**GIVEN RECORDS**
• • • • •

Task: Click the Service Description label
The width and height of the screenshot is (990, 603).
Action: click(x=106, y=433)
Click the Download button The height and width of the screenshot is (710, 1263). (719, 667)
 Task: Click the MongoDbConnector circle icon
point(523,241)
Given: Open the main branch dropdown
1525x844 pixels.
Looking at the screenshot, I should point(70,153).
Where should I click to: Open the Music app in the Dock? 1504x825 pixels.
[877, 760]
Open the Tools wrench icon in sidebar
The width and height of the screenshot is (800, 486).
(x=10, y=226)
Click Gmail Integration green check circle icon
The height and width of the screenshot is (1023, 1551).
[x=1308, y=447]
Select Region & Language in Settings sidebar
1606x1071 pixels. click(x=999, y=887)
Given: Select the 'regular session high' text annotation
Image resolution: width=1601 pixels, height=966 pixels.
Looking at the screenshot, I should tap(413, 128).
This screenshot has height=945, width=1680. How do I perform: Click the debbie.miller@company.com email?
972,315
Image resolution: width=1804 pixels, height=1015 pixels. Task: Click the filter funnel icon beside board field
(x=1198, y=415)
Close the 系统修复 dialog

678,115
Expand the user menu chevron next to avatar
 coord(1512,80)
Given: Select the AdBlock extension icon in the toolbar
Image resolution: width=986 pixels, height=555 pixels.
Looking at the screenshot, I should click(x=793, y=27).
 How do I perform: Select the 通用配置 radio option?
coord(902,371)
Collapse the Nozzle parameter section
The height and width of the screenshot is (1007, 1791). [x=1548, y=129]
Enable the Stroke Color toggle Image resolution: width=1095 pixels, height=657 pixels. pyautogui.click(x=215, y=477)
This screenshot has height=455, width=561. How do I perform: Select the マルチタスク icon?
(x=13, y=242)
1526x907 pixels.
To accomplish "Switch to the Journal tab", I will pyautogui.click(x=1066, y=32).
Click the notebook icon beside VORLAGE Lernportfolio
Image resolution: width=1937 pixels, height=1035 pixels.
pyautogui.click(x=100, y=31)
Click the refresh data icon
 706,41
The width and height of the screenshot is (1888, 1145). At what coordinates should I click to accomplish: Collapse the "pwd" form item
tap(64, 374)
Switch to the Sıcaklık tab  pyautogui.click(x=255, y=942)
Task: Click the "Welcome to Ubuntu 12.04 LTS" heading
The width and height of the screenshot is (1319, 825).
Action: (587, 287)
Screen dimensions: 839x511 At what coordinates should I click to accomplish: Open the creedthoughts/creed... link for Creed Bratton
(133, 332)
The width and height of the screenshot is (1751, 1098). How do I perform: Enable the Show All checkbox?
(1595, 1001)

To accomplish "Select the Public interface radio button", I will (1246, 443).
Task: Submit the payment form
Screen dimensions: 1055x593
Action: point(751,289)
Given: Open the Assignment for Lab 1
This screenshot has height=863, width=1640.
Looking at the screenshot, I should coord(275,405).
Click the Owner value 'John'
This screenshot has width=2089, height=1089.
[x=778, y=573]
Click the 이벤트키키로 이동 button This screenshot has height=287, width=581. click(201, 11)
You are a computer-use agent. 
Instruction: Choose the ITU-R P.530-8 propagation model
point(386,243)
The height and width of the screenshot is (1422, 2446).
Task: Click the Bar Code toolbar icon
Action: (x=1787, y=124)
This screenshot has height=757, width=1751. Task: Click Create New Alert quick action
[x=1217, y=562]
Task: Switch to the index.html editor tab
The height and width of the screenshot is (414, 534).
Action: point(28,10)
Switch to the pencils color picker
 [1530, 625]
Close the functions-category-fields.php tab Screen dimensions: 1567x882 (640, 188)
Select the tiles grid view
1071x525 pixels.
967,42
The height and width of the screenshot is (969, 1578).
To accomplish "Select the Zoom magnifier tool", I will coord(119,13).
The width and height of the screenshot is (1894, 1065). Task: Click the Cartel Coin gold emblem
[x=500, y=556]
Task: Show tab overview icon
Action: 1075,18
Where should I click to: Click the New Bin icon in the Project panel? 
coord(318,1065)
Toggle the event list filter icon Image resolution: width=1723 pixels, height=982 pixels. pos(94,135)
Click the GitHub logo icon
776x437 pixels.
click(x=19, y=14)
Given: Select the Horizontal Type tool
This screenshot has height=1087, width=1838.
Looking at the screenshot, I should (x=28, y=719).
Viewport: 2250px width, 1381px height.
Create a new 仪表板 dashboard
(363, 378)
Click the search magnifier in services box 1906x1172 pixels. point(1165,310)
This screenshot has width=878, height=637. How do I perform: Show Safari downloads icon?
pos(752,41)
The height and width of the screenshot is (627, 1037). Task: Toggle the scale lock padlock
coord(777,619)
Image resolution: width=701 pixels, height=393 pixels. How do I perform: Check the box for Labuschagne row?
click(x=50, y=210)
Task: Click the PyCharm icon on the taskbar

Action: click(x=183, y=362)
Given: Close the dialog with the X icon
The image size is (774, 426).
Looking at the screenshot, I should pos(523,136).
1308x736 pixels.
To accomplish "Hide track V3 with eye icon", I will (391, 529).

• • • • •

**EXERCISE**
For each line above that carries the word "with", copy it out.

**REPLY TO THE TASK**
Given: Close the dialog with the X icon
To accomplish "Hide track V3 with eye icon", I will (391, 529).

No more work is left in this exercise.